The records must be returned word for word.

(Entries taken from a collection)
──────────────────────────────

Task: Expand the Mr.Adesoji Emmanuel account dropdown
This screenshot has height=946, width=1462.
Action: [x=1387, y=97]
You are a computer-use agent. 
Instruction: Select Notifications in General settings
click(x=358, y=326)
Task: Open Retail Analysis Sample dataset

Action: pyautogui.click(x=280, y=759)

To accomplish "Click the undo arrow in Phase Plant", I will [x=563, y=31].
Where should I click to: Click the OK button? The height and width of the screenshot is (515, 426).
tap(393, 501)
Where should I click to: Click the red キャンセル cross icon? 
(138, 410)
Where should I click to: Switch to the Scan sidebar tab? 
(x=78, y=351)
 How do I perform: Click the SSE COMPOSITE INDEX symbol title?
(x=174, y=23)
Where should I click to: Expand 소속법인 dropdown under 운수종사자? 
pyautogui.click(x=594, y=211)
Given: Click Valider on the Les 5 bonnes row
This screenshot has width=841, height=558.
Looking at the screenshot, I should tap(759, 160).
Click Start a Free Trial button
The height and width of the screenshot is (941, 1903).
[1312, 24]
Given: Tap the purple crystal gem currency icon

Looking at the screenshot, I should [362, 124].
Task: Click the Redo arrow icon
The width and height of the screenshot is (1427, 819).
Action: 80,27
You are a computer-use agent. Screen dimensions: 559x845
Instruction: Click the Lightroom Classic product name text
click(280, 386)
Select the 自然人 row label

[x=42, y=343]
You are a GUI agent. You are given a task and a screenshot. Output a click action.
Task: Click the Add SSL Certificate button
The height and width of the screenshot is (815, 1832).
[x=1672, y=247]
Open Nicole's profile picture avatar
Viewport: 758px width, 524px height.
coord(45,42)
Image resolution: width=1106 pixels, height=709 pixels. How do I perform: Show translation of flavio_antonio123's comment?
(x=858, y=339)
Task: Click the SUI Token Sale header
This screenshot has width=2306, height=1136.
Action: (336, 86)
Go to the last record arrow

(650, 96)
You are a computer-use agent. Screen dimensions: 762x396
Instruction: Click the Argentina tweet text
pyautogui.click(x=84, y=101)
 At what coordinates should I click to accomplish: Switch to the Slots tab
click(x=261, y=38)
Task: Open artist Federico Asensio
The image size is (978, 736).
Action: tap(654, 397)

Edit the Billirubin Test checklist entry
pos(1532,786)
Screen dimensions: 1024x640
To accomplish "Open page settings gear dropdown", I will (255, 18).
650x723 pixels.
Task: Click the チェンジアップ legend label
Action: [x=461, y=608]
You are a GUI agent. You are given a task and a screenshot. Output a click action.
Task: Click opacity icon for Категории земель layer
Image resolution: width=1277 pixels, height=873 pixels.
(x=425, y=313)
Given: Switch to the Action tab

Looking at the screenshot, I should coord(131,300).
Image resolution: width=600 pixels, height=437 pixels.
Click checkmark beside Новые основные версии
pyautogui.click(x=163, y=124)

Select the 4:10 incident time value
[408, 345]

──────────────────────────────

Task response ::
Task: Expand the Mr.Adesoji Emmanuel account dropdown
This screenshot has height=946, width=1462.
Action: [x=1387, y=97]
You are a computer-use agent. 
Instruction: Select Notifications in General settings
click(x=358, y=326)
Task: Open Retail Analysis Sample dataset

Action: pyautogui.click(x=280, y=759)

To accomplish "Click the undo arrow in Phase Plant", I will [x=563, y=31].
Where should I click to: Click the OK button? The height and width of the screenshot is (515, 426).
tap(393, 501)
Where should I click to: Click the red キャンセル cross icon? 
(138, 410)
Where should I click to: Switch to the Scan sidebar tab? 
(x=78, y=351)
 How do I perform: Click the SSE COMPOSITE INDEX symbol title?
(x=174, y=23)
Where should I click to: Expand 소속법인 dropdown under 운수종사자? 
pyautogui.click(x=594, y=211)
Given: Click Valider on the Les 5 bonnes row
This screenshot has width=841, height=558.
Looking at the screenshot, I should tap(759, 160).
Click Start a Free Trial button
The height and width of the screenshot is (941, 1903).
[1312, 24]
Given: Tap the purple crystal gem currency icon

Looking at the screenshot, I should [362, 124].
Task: Click the Redo arrow icon
The width and height of the screenshot is (1427, 819).
Action: 80,27
You are a computer-use agent. Screen dimensions: 559x845
Instruction: Click the Lightroom Classic product name text
click(280, 386)
Select the 自然人 row label

[x=42, y=343]
You are a GUI agent. You are given a task and a screenshot. Output a click action.
Task: Click the Add SSL Certificate button
The height and width of the screenshot is (815, 1832).
[x=1672, y=247]
Open Nicole's profile picture avatar
Viewport: 758px width, 524px height.
coord(45,42)
Image resolution: width=1106 pixels, height=709 pixels. How do I perform: Show translation of flavio_antonio123's comment?
(x=858, y=339)
Task: Click the SUI Token Sale header
This screenshot has width=2306, height=1136.
Action: (336, 86)
Go to the last record arrow

(650, 96)
You are a computer-use agent. Screen dimensions: 762x396
Instruction: Click the Argentina tweet text
pyautogui.click(x=84, y=101)
 At what coordinates should I click to accomplish: Switch to the Slots tab
click(x=261, y=38)
Task: Open artist Federico Asensio
The image size is (978, 736).
Action: tap(654, 397)

Edit the Billirubin Test checklist entry
pos(1532,786)
Screen dimensions: 1024x640
To accomplish "Open page settings gear dropdown", I will (255, 18).
650x723 pixels.
Task: Click the チェンジアップ legend label
Action: [x=461, y=608]
You are a GUI agent. You are given a task and a screenshot. Output a click action.
Task: Click opacity icon for Категории земель layer
Image resolution: width=1277 pixels, height=873 pixels.
(x=425, y=313)
Given: Switch to the Action tab

Looking at the screenshot, I should coord(131,300).
Image resolution: width=600 pixels, height=437 pixels.
Click checkmark beside Новые основные версии
pyautogui.click(x=163, y=124)

Select the 4:10 incident time value
[408, 345]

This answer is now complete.